**ACTIVITY:**
Extract precisely the lines that run from the line containing "This screenshot has width=927, height=710." to the end of the records below, with both ends included and pictures omitted.

Dataset entries

────────

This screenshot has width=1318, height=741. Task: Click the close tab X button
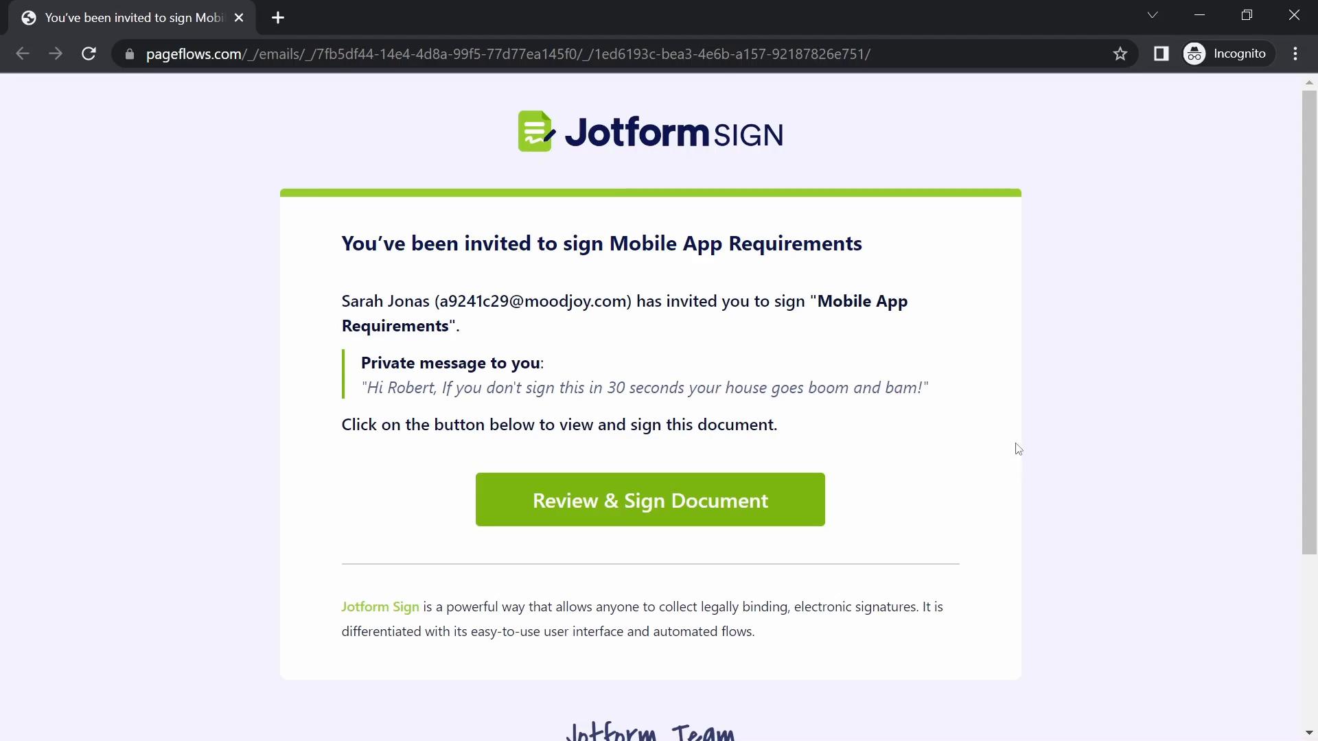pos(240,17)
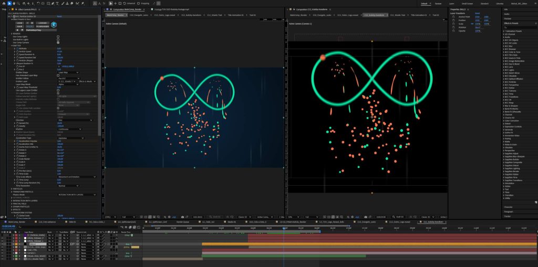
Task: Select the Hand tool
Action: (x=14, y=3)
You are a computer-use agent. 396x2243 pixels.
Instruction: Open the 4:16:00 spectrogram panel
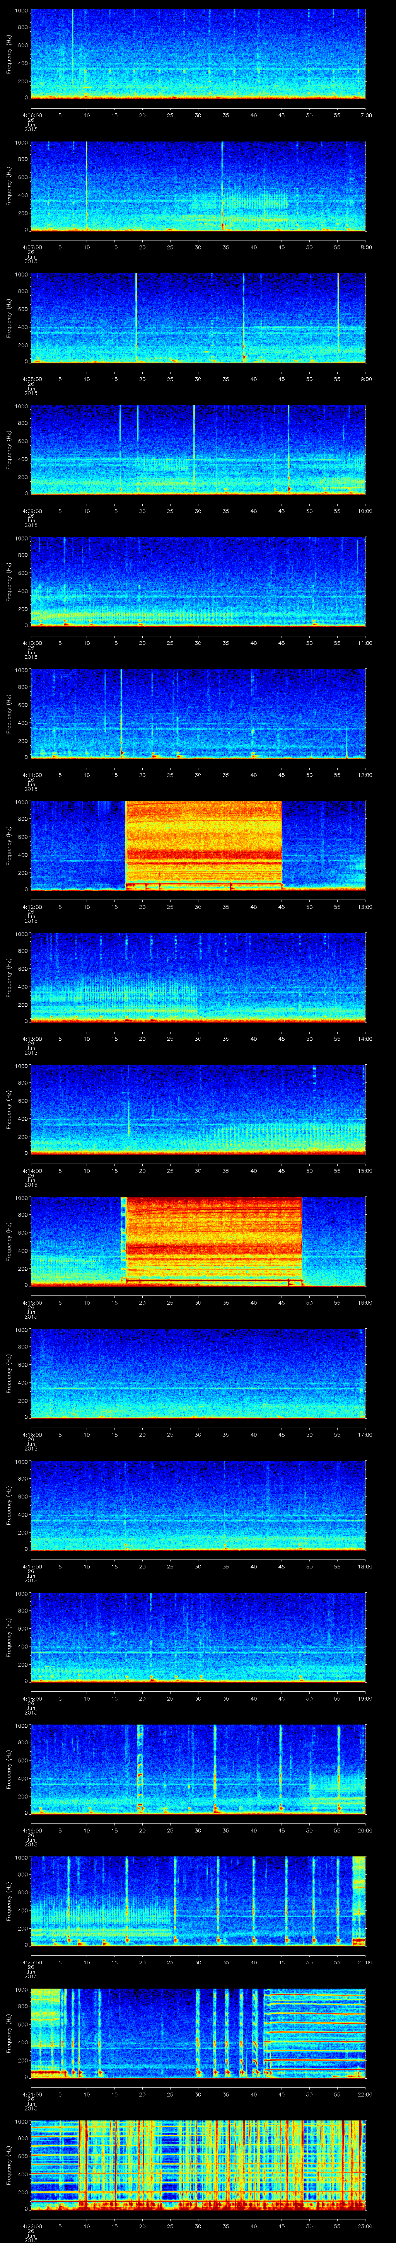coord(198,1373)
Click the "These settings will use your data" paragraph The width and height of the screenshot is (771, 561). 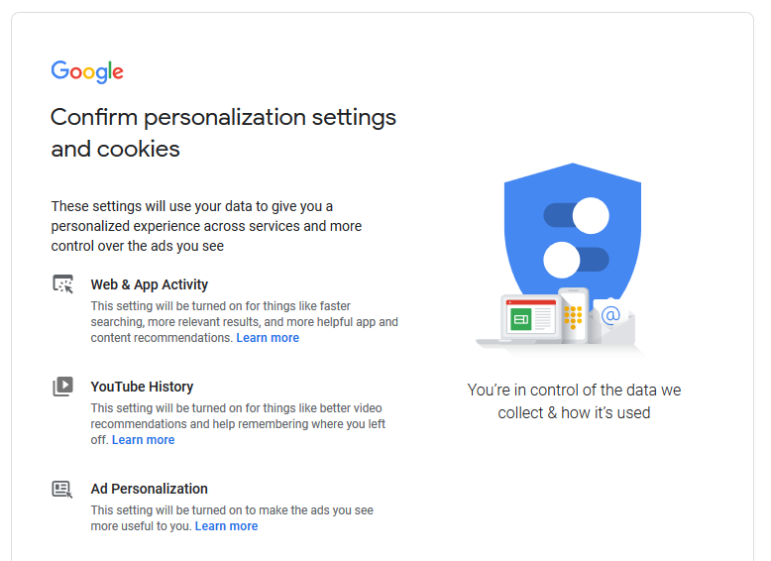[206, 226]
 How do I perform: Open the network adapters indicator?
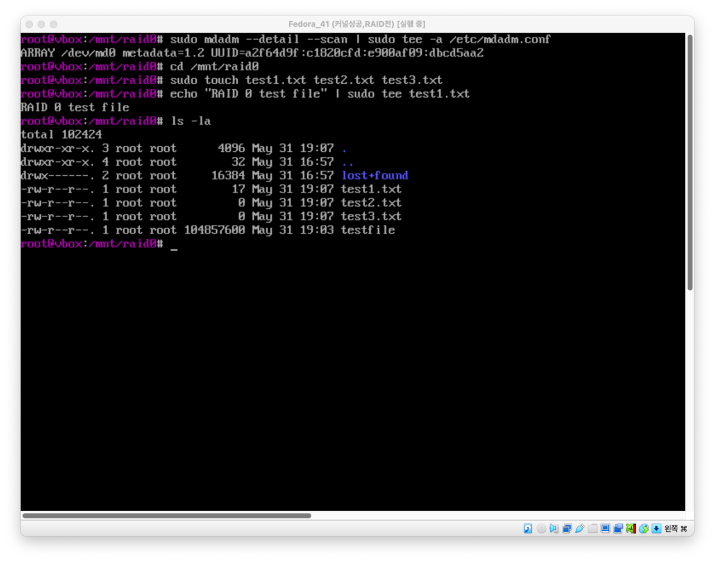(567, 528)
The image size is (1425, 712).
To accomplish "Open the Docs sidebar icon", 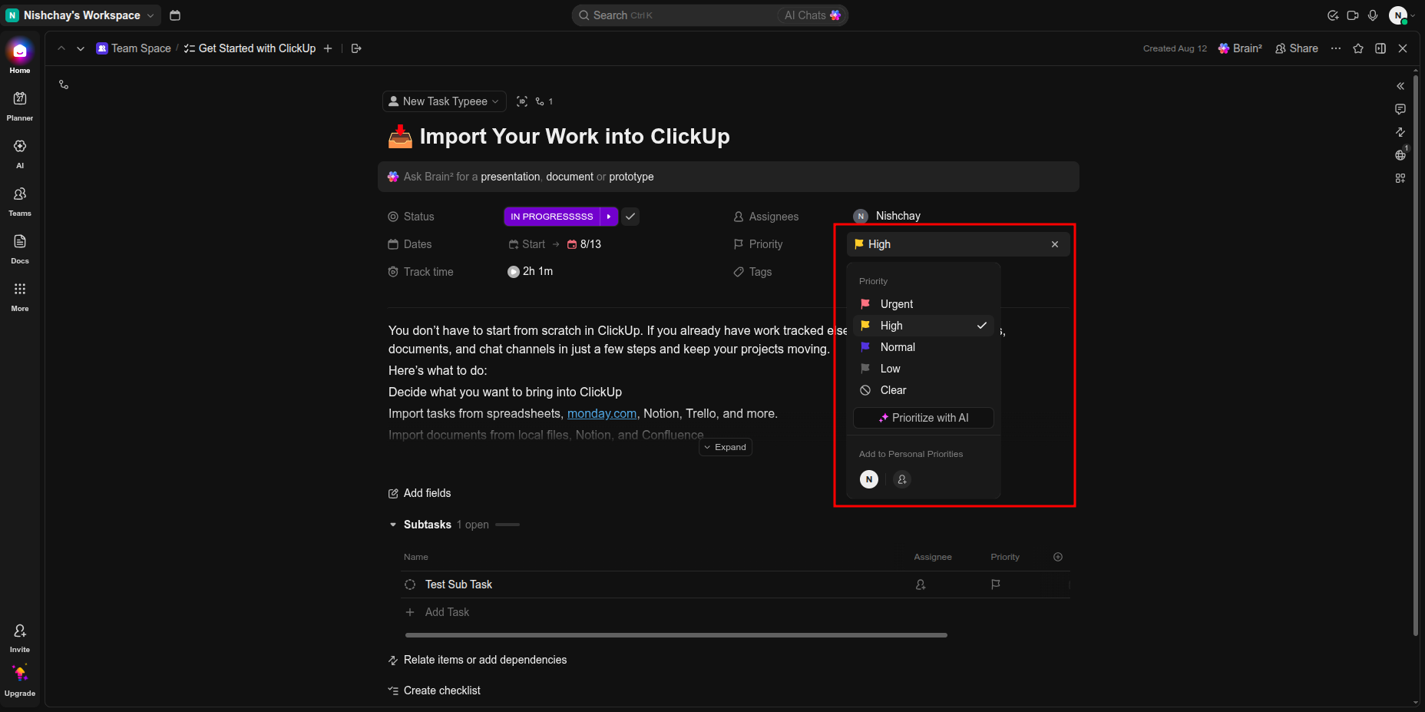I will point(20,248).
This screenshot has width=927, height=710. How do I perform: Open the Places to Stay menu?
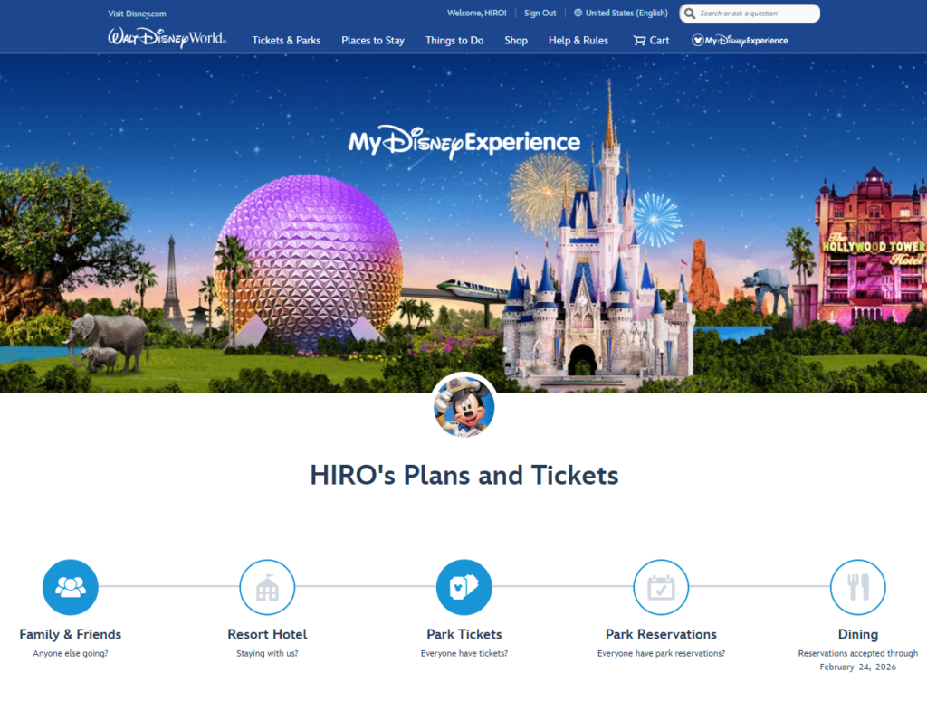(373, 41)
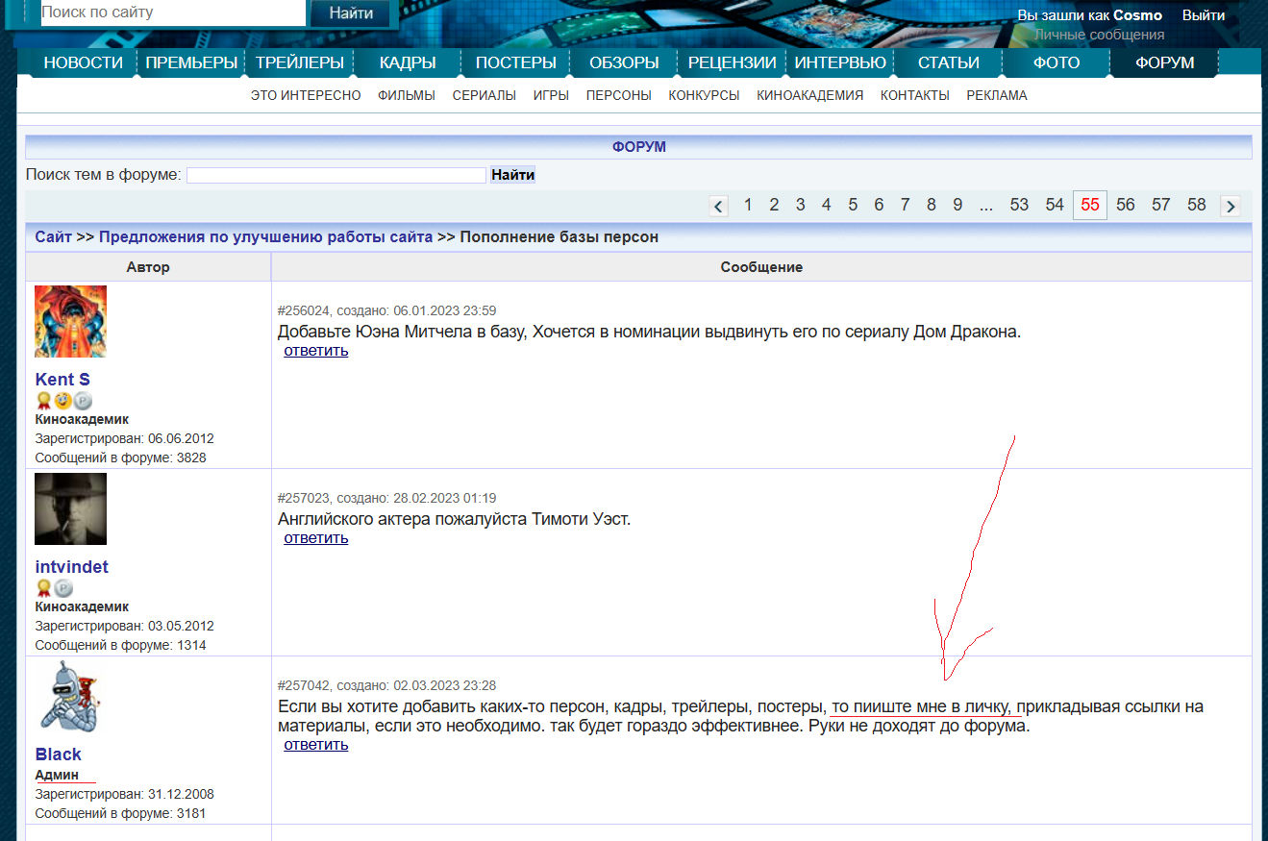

────────

**RESPONSE TO THE EXERCISE:**
This screenshot has width=927, height=710. How do I perform: Open the Places to Stay menu?
(373, 41)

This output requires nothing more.